Oral health: tooth brushing

Oral Health: Why You Should Routinely Brush and Floss Your Teeth

Oral Health

Although there is no shortage of dental treatments and procedures, your dental health normally comes down to the basics. As far as oral health goes, the fundamentals mean regular brushing and flossing at home. This is your first line of defense against tooth decay and gum disease. Together with your regular dental exam and cleaning appointments, a regular brushing and flossing routine dramatically lowers the odds that you will need any serious dental procedures down the road.

Prevent Tooth Decay

If you don’t brush and floss your teeth regularly, you are setting yourself up for problems. No matter how clean your mouth is, all of us have oral bacteria, most of which are completely harmless. Some of them, however, feed upon sugars that we consume. As they thrive and accumulate, oral bacteria creates plaque – a sticky film that adheres to teeth.

The problem with plaque is that it tilts the table in favor of the bad guys: in this case, oral bacteria. Plaque creates an acidic environment that damages the tooth enamel, giving entry to bacteria that can penetrate a tooth right down into the dental pulp. A worst-case scenario would be a dental abscess that requires a tooth extraction or root canal to save the tooth.

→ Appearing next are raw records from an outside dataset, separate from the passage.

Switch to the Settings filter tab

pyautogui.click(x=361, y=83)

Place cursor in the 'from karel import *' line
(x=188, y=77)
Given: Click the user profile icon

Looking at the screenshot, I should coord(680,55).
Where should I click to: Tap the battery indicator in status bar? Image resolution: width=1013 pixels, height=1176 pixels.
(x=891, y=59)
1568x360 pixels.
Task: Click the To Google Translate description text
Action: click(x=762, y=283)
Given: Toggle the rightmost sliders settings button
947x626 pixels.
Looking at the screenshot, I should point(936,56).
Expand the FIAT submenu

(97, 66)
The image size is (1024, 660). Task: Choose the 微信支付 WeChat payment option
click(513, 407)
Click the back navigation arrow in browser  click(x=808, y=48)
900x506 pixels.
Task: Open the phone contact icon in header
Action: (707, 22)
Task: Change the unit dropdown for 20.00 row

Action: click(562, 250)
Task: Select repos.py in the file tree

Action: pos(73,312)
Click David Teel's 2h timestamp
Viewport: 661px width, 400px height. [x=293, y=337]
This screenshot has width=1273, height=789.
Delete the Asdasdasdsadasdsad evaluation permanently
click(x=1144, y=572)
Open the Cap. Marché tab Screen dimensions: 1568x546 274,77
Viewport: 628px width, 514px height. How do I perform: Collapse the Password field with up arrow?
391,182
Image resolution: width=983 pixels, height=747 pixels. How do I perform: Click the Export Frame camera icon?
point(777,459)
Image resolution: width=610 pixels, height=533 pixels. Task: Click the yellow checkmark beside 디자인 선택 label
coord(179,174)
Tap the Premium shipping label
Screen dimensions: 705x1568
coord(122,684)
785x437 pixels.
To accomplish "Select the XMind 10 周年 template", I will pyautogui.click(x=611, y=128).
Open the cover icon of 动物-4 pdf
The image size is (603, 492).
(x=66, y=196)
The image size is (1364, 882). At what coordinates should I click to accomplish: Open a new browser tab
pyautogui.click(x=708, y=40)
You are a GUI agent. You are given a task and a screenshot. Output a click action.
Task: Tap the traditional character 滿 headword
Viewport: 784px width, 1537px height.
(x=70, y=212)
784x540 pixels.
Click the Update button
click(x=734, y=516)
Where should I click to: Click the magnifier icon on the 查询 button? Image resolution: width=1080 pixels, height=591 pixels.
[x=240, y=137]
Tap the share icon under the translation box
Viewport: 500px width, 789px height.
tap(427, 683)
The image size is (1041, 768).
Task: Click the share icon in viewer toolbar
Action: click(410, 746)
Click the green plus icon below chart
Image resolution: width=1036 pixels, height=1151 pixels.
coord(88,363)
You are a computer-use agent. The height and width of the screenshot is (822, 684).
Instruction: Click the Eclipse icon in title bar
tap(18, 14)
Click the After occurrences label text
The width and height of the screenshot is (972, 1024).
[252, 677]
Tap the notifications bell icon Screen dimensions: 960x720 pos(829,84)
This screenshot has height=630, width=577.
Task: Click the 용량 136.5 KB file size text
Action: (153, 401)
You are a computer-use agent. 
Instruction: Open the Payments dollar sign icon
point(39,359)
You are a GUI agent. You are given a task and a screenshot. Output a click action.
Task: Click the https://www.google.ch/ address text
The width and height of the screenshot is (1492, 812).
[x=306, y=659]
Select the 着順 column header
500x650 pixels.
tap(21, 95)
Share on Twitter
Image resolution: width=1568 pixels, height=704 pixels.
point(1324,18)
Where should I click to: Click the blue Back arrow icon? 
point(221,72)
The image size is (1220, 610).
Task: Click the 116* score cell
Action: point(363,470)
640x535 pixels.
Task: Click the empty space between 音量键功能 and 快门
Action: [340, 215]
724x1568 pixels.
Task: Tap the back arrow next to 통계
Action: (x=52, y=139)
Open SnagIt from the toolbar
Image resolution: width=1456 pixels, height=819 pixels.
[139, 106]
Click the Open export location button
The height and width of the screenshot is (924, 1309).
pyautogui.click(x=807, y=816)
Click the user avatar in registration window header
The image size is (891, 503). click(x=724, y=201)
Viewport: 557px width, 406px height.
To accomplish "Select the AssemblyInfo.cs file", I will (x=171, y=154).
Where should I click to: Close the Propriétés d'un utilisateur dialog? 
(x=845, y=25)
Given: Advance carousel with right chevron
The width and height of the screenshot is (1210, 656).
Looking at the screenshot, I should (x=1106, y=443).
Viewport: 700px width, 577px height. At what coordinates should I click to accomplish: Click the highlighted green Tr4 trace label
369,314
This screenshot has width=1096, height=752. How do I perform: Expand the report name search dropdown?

By simply brushing and flossing regularly at home, you can help prevent this kind of costly and unnecessary dental work.

Gum Disease Prevention

Another common problem, particularly among those who don’t regularly brush and floss, is periodontal disease, more commonly known as gum disease. This is a chronic inflammatory infection of the gums that surround and support the teeth. If gum disease goes untreated, it can progress to the point that teeth begin loosening and falling out. 

There is also a connection between your oral health and your overall health. Recent research is building a case that oral bacteria can gain entry into the bloodstream and travel systemically throughout the body, damaging vital organs like the heart and contributing to heart disease. 

The best way to protect your oral health and prevent systemic problems is to keep up with your regular brushing and flossing routine at home.

Brushing and Flossing Tips

  • Consider adding a mouth rinse to your brushing and flossing routine for an additional layer of defense.
  • If you are away from home, at least rinse your mouth out with some water after meals and snacks. When you return home, resume your normal brushing and flossing routine.
  • Make a habit of buying a new toothbrush about every three months or so, or more often if you notice that its bristles are frayed.

Dental Exams and Cleanings 

If you regularly brush and floss your teeth, you may be leaving little left for your dentist and dental hygienist. However, it’s still important to keep up with those routine dental exam and cleaning appointments, as they work together with your cleaning efforts at home to help prevent tooth decay and gum disease.